On June 8th, 2017, Devon Arthurs was indicted for the first-degree murders of Andrew Oneschuk and Jeremy Himmelman. He was later declared mentally ill and incompetent to proceed and was committed to the Florida State Hospital for psychiatric treatment. For his part, Devon saw himself as the latest in a long line of domestic terrorists. “I’m not what people would expect to be the face of terror,” he said to police after his arrest. “I’m just a normal guy like anyone else. So was McVeigh.”
Two days after Brandon Russell was indicted on felony explosive charges, on June 7th, he was granted bond by a federal judge who was unable to find “clear and convincing evidence” that he posed a threat. Only after an 11th-hour plea by Justice Department officials was the judge’s ruling vacated and Brandon’s bond revoked. He eventually pleaded guilty without providing any information about Atomwaffen, and was sentenced to five years at the Coleman Federal Correctional Institute, a low-security prison in Wildwood, Florida.

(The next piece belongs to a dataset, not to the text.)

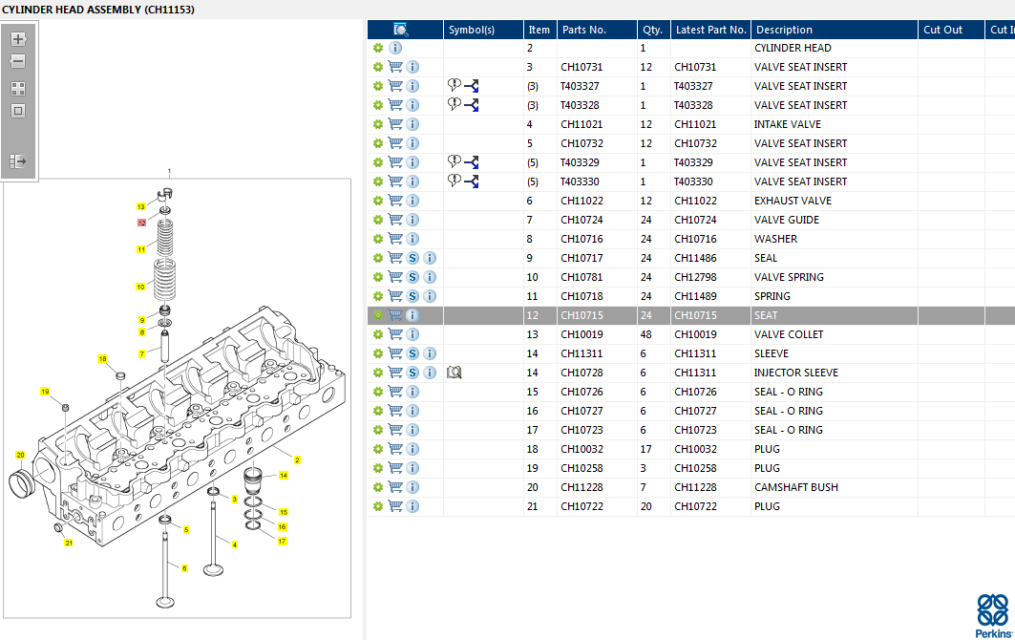
Task: Add INTAKE VALVE CH11021 to cart
Action: 395,124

The sentence was about half of what the U.S. attorney had requested – the feds had found a “written recipe for explosives” in Brandon’s condo; they’d also intercepted a letter containing bomb-making instructions he was trying to send to another Atomwaffen member.
A few weeks after sentencing, Brandon called Jeremy’s family. He was still locked up in county jail, awaiting his transfer. “He spoke to my sister,” Alyssa told me. “I think he wanted to grieve with us or something. He wanted her to know that Jeremy was really happy before he died.”
Daniel Costello contributed reporting for this story.